**SOURCE**
________________________________________
Même appel de la Russie. « A Moscou, cette évolution est perçue avec inquiétude », assure dans un communiqué la diplomatie russe, ajoutant appeler « toutes les parties à s’abstenir de démarches pouvant entraîner une escalade des violences ».
Sans surprise, l’Iran exhorte les Nations unies à condamner ce qu’il qualifie de « crime de guerre » d’Israël à Jérusalem. « Ce crime de guerre prouve une fois de plus au monde la nature criminelle du régime sioniste illégitime », a-t-il ajouté.
*Acte 3 : de nouveaux heurts font plus de 90 blessés samedi soir
Mais ces appels au calme restent lettre morte. Les affrontements repartent de plus belle samedi soir. De nouveaux heurts entre policiers israéliens et manifestants palestiniens font plus de 90 blessés dans différents quartiers d’Al-Qods-Est. Selon un porte-parole du Croissant-Rouge palestinien, ces incidents sont survenus dans les secteurs de Cheikh Jarrah, de la porte de Damas et de Bab Al-Zahra.
Les forces de l’ordre israéliennes ont utilisé des grenades assourdissantes, des balles en caoutchouc et un canon à eau putride afin de disperser des Palestiniens. Lesquels ont lancé des projectiles en direction des policiers dont l’un, selon la police, a été blessé à la tête.
Des dizaines de milliers de Palestiniens avaient auparavant prié dans un calme relatif à la suite de l’iftar, le repas de rupture du jeûne pendant le ramadan. Le directeur de la mosquée Al-Aqsa, située sur l’esplanade, avait appelé les fidèles au « calme », selon un journaliste de l’AFP sur place.
Dans le quartier de Cheikh Jarrah, des Palestiniens sont de nouveau descendus dans la rue et ont lancé des pierres en direction des forces de l’ordre israéliennes. Celles-ci ont affirmé avoir arrêté deux personnes qui auraient utilisé du « gaz poivre » contre leurs agents.
La police avait précisé, plus tôt dans la journée, avoir limité l’accès à la Vieille Ville de Jérusalem-Est pour empêcher les Palestiniens de « participer à des émeutes violentes ».
Acte 4 : l’ONU, l’UE, les Etats-Unis et la Russie expriment de nouveau leur « profonde préoccupation »
Une réaction commune. Les quatre membres du quartet pour le Proche-Orient (ONU, UE, Etats-Unis et Russie) expriment samedi leur « profonde préoccupation » après ces violences.
« Nous sommes alarmés par les déclarations provocantes faites par certains groupes politiques, ainsi que par le lancement de roquettes et ballons incendiaires depuis Gaza vers Israël, tout comme par les attaques contre des fermes palestiniennes en Cisjordanie », ajoute le communiqué.
________________________________________
**DONNÉES FOURNIES**

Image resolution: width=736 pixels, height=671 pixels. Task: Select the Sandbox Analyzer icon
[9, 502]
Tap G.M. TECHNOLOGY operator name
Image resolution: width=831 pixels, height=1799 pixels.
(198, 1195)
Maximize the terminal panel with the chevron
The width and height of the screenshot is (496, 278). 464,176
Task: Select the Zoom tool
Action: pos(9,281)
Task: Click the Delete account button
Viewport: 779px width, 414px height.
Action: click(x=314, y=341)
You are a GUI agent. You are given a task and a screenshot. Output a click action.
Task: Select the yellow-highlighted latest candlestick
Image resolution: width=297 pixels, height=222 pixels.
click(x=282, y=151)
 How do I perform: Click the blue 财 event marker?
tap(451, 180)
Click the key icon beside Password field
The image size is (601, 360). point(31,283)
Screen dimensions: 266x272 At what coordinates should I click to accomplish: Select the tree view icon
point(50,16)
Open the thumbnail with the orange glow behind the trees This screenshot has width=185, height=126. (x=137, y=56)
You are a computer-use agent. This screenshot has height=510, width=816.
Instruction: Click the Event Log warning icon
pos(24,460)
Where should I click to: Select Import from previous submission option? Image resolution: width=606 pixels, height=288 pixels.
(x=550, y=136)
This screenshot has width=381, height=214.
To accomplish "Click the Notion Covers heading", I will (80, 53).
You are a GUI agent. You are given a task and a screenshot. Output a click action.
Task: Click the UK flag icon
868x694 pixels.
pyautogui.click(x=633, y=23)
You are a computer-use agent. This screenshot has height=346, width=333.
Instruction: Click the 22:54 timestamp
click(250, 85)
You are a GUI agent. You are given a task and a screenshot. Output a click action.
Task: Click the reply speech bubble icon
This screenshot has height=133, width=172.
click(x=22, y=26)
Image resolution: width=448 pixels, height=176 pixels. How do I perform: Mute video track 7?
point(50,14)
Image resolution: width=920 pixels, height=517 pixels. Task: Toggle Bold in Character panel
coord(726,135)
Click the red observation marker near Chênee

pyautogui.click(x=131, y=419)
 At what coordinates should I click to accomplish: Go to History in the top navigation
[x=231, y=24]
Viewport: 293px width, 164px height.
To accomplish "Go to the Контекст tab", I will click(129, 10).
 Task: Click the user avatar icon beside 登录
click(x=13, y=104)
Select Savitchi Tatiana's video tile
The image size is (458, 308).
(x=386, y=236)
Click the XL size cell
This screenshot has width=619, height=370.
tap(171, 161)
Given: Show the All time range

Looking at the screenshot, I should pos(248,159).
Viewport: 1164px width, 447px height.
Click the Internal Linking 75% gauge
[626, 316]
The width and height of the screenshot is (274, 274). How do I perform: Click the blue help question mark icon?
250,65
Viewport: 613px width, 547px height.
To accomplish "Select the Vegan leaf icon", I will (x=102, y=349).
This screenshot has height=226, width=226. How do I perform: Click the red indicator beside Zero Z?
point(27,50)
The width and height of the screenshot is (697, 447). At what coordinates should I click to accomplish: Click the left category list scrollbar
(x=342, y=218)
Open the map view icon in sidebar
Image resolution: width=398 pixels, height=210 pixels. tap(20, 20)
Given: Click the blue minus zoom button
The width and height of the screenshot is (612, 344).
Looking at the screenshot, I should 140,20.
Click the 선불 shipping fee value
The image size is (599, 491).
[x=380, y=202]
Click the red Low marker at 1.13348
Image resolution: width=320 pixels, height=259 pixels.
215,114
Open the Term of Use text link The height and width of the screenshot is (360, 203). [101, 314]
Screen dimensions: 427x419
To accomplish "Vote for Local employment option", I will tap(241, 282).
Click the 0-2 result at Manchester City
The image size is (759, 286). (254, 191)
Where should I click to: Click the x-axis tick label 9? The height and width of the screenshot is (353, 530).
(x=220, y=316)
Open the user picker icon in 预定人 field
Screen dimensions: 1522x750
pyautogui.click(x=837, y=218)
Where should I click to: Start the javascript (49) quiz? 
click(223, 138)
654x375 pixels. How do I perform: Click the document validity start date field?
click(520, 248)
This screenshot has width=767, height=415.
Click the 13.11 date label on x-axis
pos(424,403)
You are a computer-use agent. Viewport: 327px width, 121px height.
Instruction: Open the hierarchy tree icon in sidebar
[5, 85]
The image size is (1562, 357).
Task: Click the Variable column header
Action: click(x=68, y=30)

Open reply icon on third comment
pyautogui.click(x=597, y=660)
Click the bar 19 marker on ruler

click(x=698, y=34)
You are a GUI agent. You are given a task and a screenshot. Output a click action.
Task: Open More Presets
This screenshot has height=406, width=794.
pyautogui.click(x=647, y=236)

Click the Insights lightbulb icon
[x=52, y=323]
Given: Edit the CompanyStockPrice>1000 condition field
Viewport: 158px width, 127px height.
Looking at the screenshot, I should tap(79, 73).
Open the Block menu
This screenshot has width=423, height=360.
________________________________________
**CONSIGNE**
Transcrivez sans aucune modification tout le passage de l'extrait sur les heurts à Jérusalem qui va de « Dans le quartier » jusqu'à « après ces violences. » inclus.

**RÉPONSE CI-DESSOUS**
Dans le quartier de Cheikh Jarrah, des Palestiniens sont de nouveau descendus dans la rue et ont lancé des pierres en direction des forces de l’ordre israéliennes. Celles-ci ont affirmé avoir arrêté deux personnes qui auraient utilisé du « gaz poivre » contre leurs agents.
La police avait précisé, plus tôt dans la journée, avoir limité l’accès à la Vieille Ville de Jérusalem-Est pour empêcher les Palestiniens de « participer à des émeutes violentes ».
Acte 4 : l’ONU, l’UE, les Etats-Unis et la Russie expriment de nouveau leur « profonde préoccupation »
Une réaction commune. Les quatre membres du quartet pour le Proche-Orient (ONU, UE, Etats-Unis et Russie) expriment samedi leur « profonde préoccupation » après ces violences.